# Data Preprocessing

**Objective:**

To perform data preprocessing techniques.

**Secondary Objectives:**

* To study Feature Scaling with Normalization and Standardization.
* To study conversion of catgorical data into numeric using various methods.
* To handle missing or irrelevant data.

Data preprocessing in Machine Learning is a crucial step that enhances the quality of data to promote the extraction of meaningful insights from the data. Data preprocessing in Machine Learning refers to the technique of preparing (cleaning and organizing) the raw data to make it suitable for a building and training Machine Learning models.

**Why do we need data preprocessing in machine learning?**

Generally, real-world data is incomplete, inconsistent, inaccurate and often lacks specific attribute/values. This is where data preprocessing is used – it helps to clean, format, and organize the raw data, thereby making it ready for building Machine Learning models. Preprocessing removes outliers and scales the features to an equivalent range. 

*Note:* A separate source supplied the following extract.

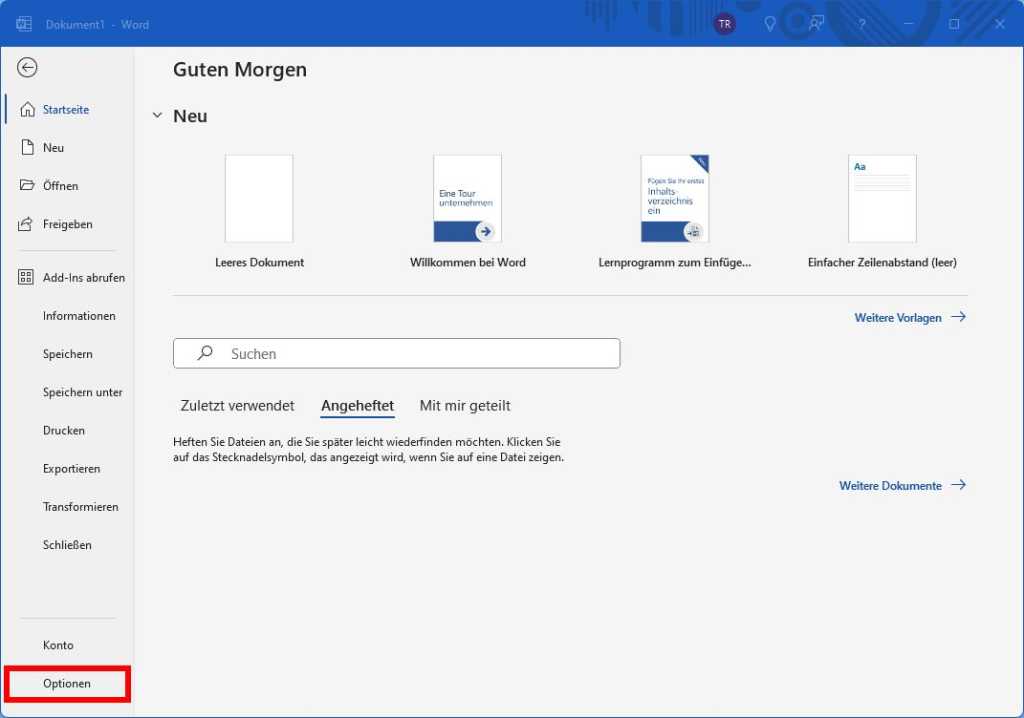Select the Startseite home icon
This screenshot has width=1024, height=718.
point(27,109)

**Steps or techniques to perform data processing:**

* Import Libraries to be used.
* Import the dataset.
* Remove the missing or irrelevant data.
* Encode categorical data to numeric type.
* Perform feature scaling techniques (Normalization and Standardization).
* Then you can build your model with preprocessed data.




The first step is to load the libraries and the dataset. Here, I am going to use indian_food dataset. Let's see the details...

In [None]:
import pandas as pd
import numpy as np
from sklearn.preprocessing import MinMaxScaler
from sklearn.preprocessing import  StandardScaler
df= pd.read_csv('../input/indian-food-101/indian_food.csv')
df.head()

In [None]:
df.shape

Here, we can see it has 255 columns and 9 rows. Most of the data is of categorical type. In the next step, we will count the number of unique ingredients used. 

In [None]:
ingre = set()
for i in df['ingredients']:
    ingre.update(str(i).lower().split(","))
    
print("Total unique ingredients in dataset",len(ingre),sep=": ")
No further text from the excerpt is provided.